I read in the book "Category Theory By Steve Awodey" the following statement:
The axiom of choice implies that all sets are projective, and it follows that free objects in many (but not all!!) categories of algebras are also projective.
I didn't get the meaning of but not all!! What is simple example of such a category of algebras in which free objects are not projective?
The reduction to the case of sets that Avodey refers to only works as long as the forgetful functor to $\textsf{Sets}$ preserves epimorphisms, that is, turns categorical epimorphisms into surjections (=epimorphisms) of sets.

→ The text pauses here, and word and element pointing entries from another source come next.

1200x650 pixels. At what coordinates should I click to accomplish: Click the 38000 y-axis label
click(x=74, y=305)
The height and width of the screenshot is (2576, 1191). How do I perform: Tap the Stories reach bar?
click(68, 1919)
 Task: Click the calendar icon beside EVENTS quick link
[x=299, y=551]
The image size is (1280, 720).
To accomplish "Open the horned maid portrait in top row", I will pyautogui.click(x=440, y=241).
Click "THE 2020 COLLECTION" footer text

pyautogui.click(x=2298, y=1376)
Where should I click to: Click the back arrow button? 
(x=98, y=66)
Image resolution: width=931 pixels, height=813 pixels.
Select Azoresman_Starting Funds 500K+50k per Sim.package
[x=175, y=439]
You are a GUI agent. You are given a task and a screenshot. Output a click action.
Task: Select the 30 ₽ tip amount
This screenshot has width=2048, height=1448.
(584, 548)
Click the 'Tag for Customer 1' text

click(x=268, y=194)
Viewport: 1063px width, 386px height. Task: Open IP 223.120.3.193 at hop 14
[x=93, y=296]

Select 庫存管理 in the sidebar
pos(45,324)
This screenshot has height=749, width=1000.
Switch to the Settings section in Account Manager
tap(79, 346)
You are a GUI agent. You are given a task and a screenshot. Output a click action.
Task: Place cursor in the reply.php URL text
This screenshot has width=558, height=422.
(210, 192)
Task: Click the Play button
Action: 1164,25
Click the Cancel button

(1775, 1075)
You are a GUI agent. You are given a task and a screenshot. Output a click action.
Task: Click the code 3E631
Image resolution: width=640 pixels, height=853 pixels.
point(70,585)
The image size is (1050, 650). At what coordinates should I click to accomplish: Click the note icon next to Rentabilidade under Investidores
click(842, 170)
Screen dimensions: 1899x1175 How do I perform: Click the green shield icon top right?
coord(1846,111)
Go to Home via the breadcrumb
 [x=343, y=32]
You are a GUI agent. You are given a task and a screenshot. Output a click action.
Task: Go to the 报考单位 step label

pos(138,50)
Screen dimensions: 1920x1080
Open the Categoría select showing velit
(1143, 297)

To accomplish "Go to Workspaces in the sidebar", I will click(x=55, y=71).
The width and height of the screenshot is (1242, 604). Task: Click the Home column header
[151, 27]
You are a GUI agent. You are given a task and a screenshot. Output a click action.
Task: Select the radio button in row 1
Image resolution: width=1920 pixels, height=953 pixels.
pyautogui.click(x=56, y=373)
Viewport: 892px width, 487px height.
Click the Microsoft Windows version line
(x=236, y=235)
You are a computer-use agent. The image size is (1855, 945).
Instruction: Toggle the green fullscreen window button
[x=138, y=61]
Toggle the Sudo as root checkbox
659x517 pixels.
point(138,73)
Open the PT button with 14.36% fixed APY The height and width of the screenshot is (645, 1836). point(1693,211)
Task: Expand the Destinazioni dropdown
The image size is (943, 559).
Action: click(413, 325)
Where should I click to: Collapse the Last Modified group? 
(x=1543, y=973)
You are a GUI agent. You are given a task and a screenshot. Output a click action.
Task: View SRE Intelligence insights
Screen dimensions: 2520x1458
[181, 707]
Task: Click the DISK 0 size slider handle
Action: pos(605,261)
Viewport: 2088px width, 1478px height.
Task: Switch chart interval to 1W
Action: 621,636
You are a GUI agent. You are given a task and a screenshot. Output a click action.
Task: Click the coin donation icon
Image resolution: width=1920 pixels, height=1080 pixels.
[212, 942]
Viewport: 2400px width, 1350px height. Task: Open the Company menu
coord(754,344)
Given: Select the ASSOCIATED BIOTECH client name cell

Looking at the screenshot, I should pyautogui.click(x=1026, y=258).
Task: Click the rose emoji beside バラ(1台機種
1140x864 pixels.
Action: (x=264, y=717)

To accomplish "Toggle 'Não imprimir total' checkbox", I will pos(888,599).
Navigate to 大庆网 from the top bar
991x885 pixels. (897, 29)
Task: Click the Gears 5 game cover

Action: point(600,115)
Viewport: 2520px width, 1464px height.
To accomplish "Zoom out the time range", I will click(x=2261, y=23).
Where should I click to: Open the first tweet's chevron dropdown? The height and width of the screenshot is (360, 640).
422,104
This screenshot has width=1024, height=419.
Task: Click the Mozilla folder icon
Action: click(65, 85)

For example, this is the case for the forgetful functor in categories of modules, so free modules are projective.
However, it does not hold for the forgetful functor $\textsf{CommRng}\to\textsf{Set}$: The inclusion ${\mathbb Z}\hookrightarrow {\mathbb Q}$ is both a categorical monomorphisms and a categorical epimorphism, but it's not a surjection on the underlying sets. Indeed, no free object in $\textsf{CommRng}$ is projective: e.g., the homomorphism ${\mathbb Z}[X]\to {\mathbb Q}$ with $X\mapsto \frac{1}{2}$ does not factor through ${\mathbb Z}\twoheadrightarrow {\mathbb Q}$.